* EXTRACTED ENTRIES:
_ _ _ _ _ _ _
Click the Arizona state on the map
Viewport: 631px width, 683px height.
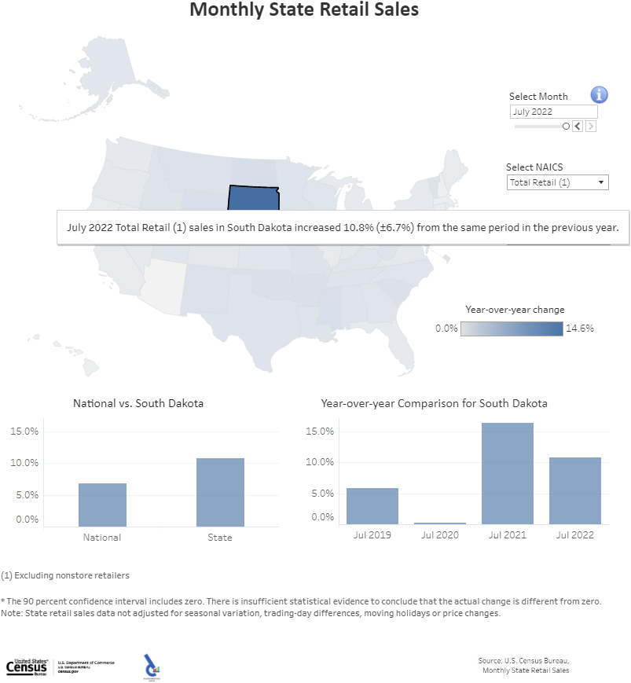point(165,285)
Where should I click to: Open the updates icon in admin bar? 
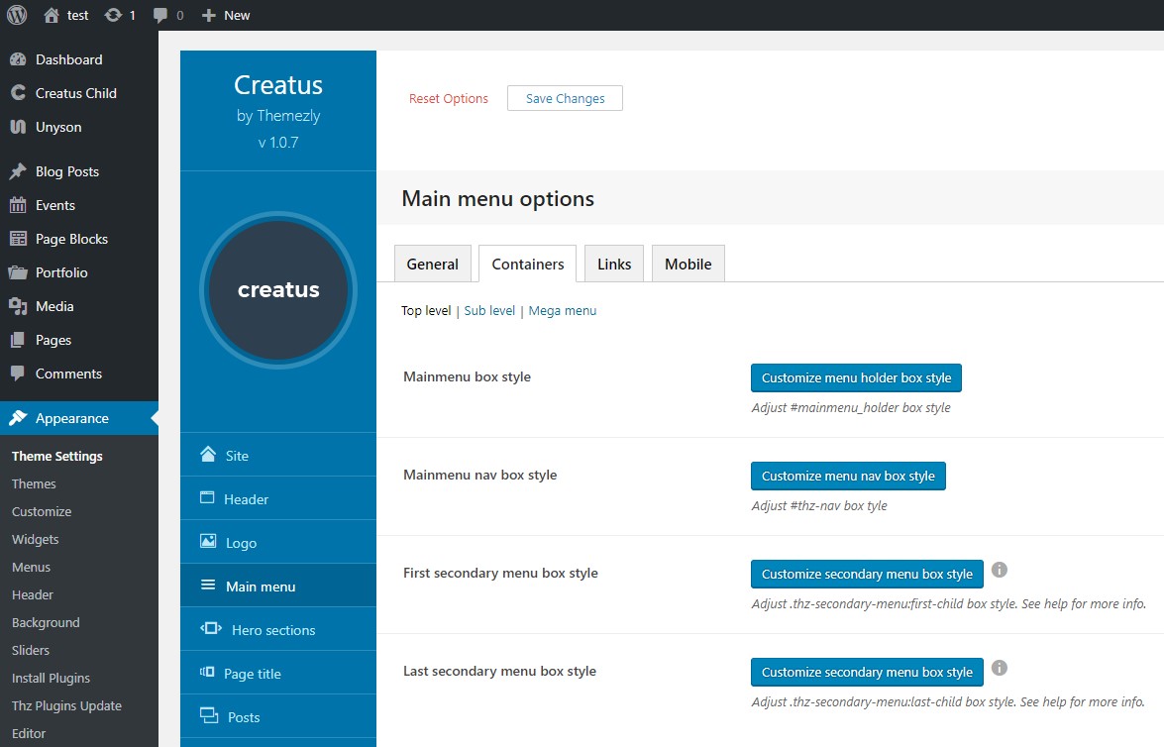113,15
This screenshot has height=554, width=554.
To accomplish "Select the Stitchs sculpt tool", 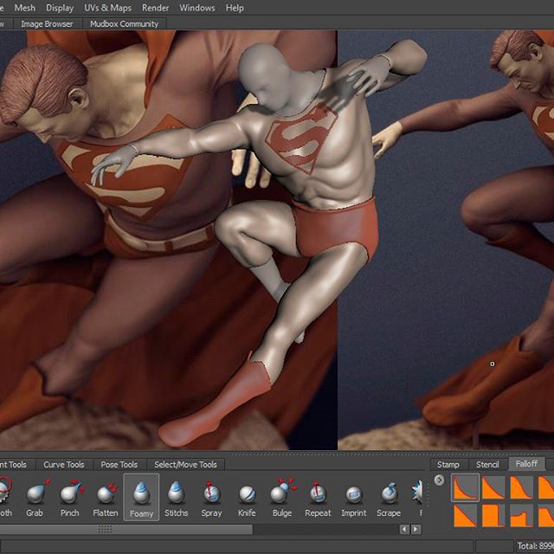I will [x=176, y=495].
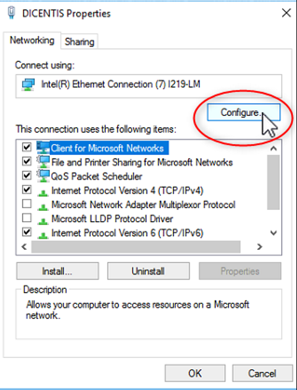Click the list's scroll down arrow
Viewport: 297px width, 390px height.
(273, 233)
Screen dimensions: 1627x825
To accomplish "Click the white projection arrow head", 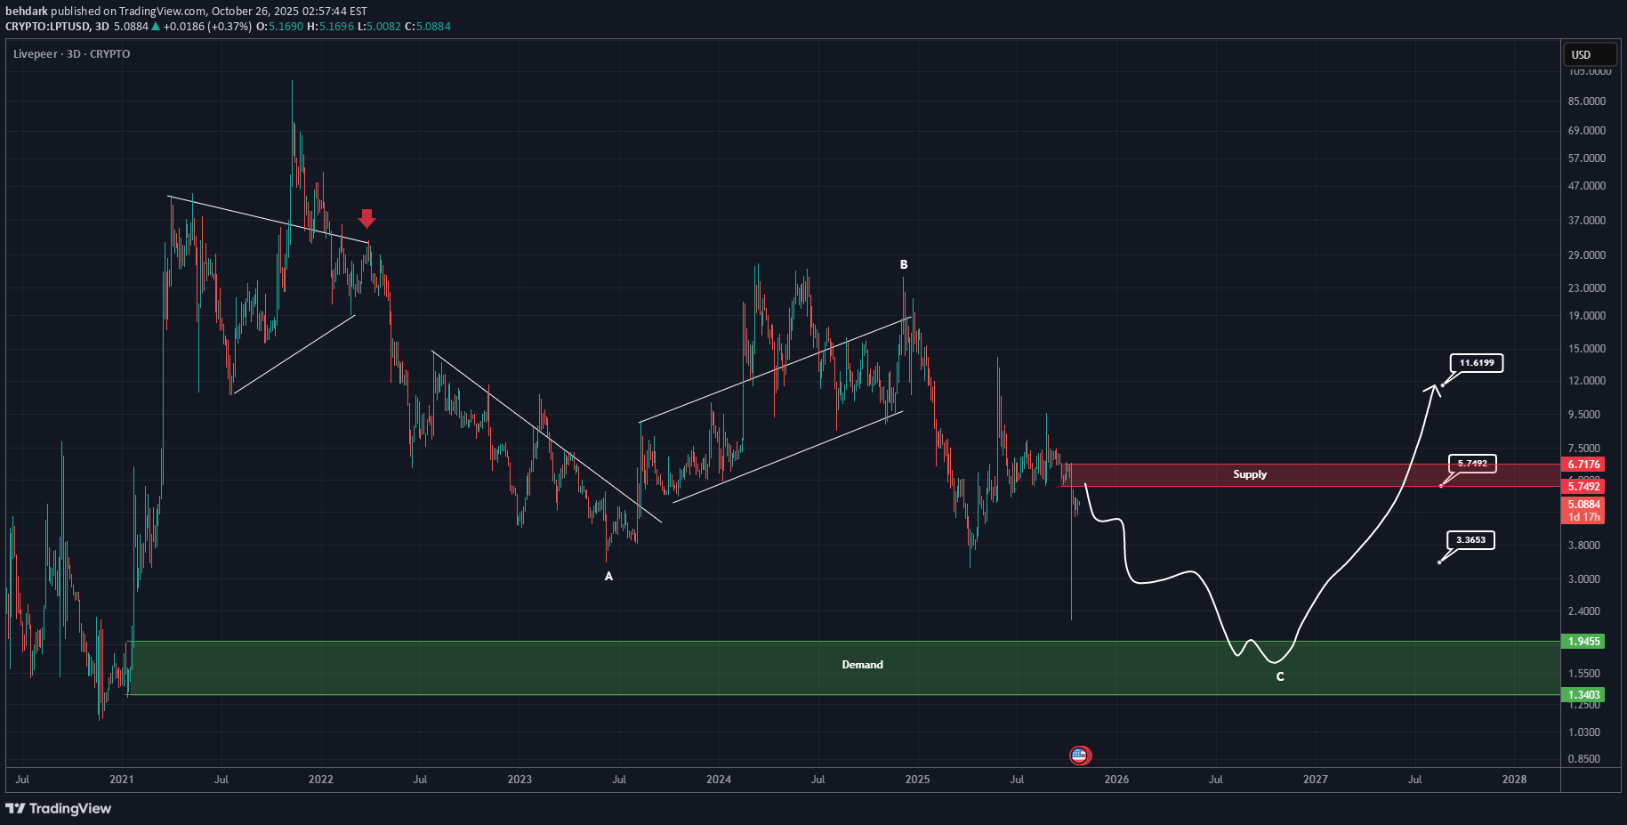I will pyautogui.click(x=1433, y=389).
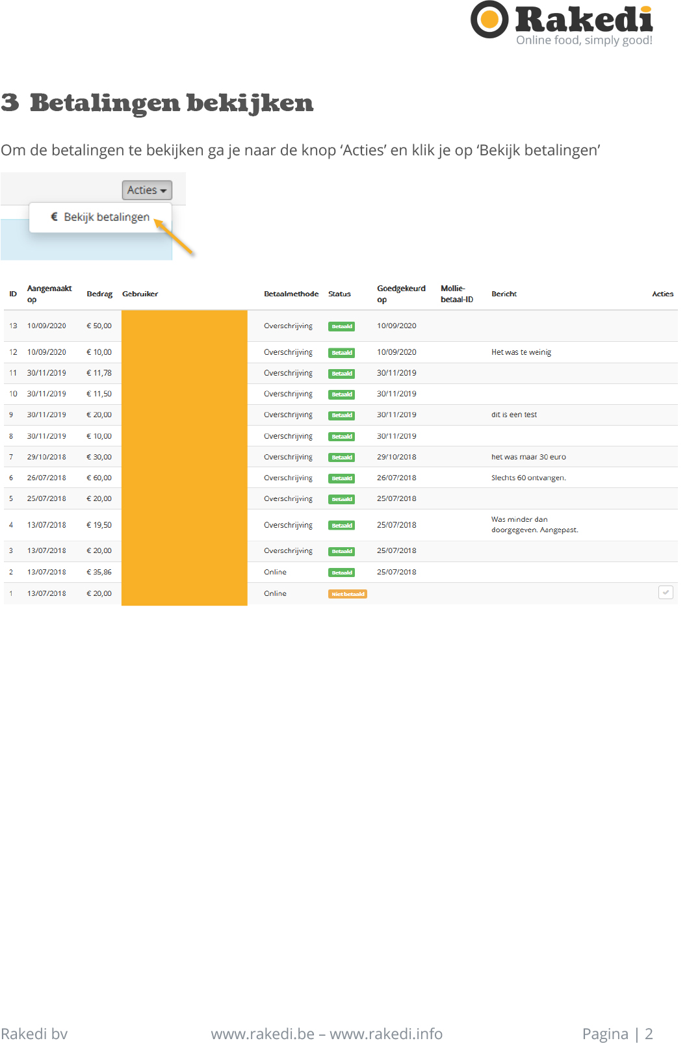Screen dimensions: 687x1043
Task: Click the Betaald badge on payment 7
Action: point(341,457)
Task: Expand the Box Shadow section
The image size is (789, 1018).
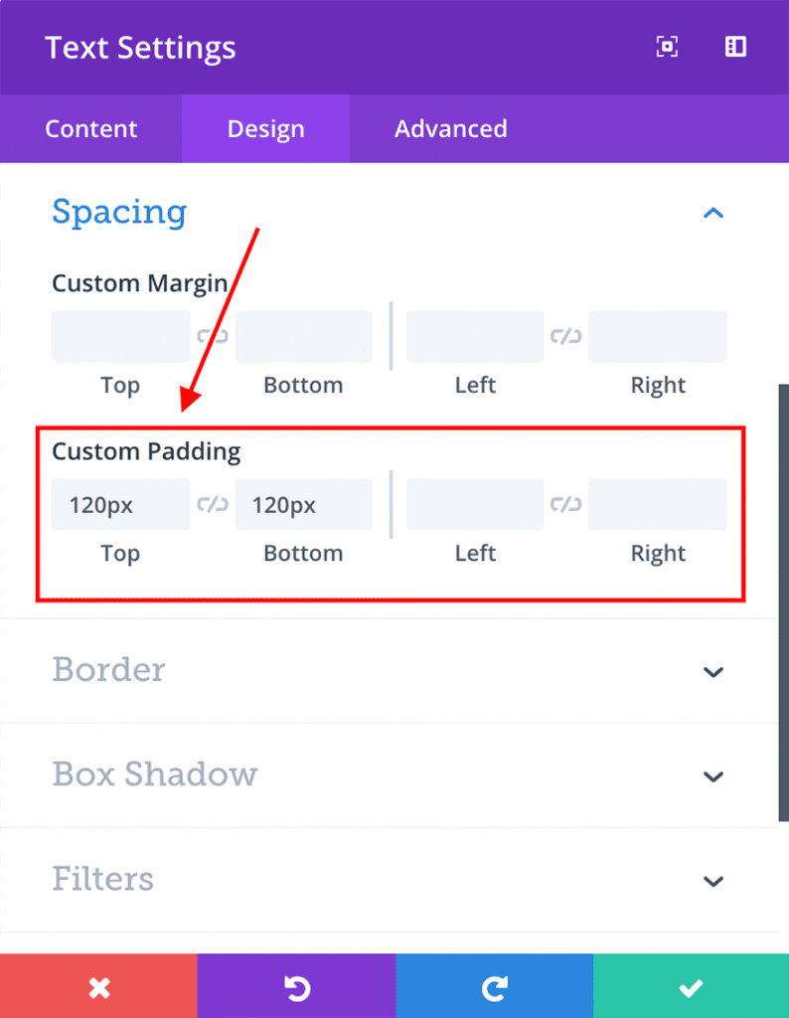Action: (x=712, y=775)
_ _ _ _ _ _ _
* HOW TO COMPLETE THIS TASK:
Everything from the first line of the listing above through the line that contains "This screenshot has height=554, width=554." is to be restated word for word, minus the pictures.

* TASK RESPONSE:
Click the Arizona state on the map
Viewport: 631px width, 683px height.
point(165,285)
Where should I click to: Open the updates icon in admin bar? 
113,15
This screenshot has height=554, width=554.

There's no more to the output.